To cement the idea of indexing into multiple dimensions, try implementing printRowAndCol (which will not be graded).

Then, start by opening MultiArrTest.java and implementing testMaxValue. Run the test to ensure it fails. After writing testMaxValue, implement maxValue to return the maximum value found in a multidimensional array. Then, move on to testAllRowSums followed by allRowSums. Further details of functionality and examples can be found in the skeleton code.

E. Debugging

So, we've figured out how to write unit tests. But whats next–if we find out we're failing a test, how can we fix the issue? Sometimes, even when your unit test is targeting a really specific part of your project, it can be hard to pinpoint where it's going wrong. This is why the debugger important. This is a tool built into which allows you to step through your code line by line, providing a visual layout showing you the values of every variable at that moment in the code (using the Java Visualizer).

First, read this.

In Intellij, take a look at your CompundInterest/CompoundInterest file and try setting a breakpoint by clicking to the right of the line numbers. Breakpoints are lines of code where we want the debugger to stop running and let us start stepping through at our own pace. This is useful as our aim is to use the debugger to test a specific part of our program. For example, let's say our totalSavings method isn't working, and we think the problem is that we're compounding the growth wrong. We can set a breakpoint at the line where we add the interest, and see what's going on.
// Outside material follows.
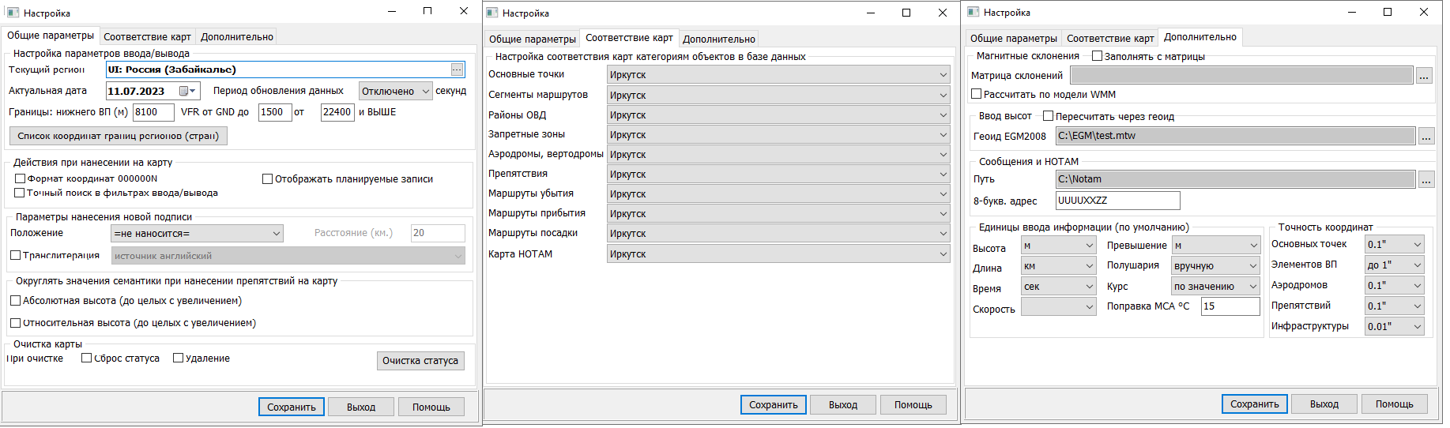Switch to Соответствие карт tab in left window
The height and width of the screenshot is (428, 1450).
pos(147,36)
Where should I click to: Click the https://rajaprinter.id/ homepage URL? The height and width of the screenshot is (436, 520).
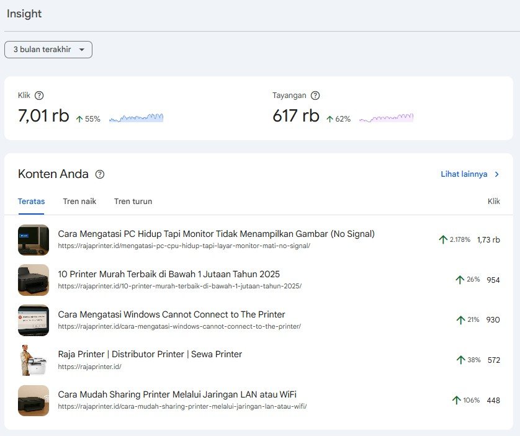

To run the debugger, click the bug icon in the top right, or right click the green run arrow to the left of the method and select the second option, "Debug".

Now, how do we actually walk through our code? Read this breakdown of the step buttons. Note that the first four are likely the only ones you will use. Try stepping through the entirety of our loop!

What if we have a loop that happens 100 times, and we think our bug occurs on the 100th iteration? Do w have to step through the loop 100 times?!

    for (int i = 0; i < 100; i++) {
        // something that is buggy when i = 99

Nope–we can use conditional breakpoints for this. In the above case, we'd set our breakpoint on line 1. While the debugger is not running, right click your breakpoint (on the red dot). A small dialog should appear with a section for a "Condition". We can then put in a condition for a specific variable (such as i == 99). Now, the debugger will only pause the execution of this loop when i == 9! For a demo, check this out.

F. Submission

You should turn in a functioning Arithmetic.java, CompoundInterest.java, and MultiArr.java (each with their appropriate testing files!)!

To submit, follow the same instructions as for lab1:

When you're done with the assignment and have properly added and committed your changes (git commit -m ...), submit them:

git tag hw1-0       # or hw1-1, hw1-2, etc. for resubmissions
git push
git push --tags

In order to receive full credit your submission must pass 10/15 of the autograder tests on Compound Interest, 3/5 on Multidimensional Arrays, and 1/5 of unit test tests. You must pass all of your own unit tests.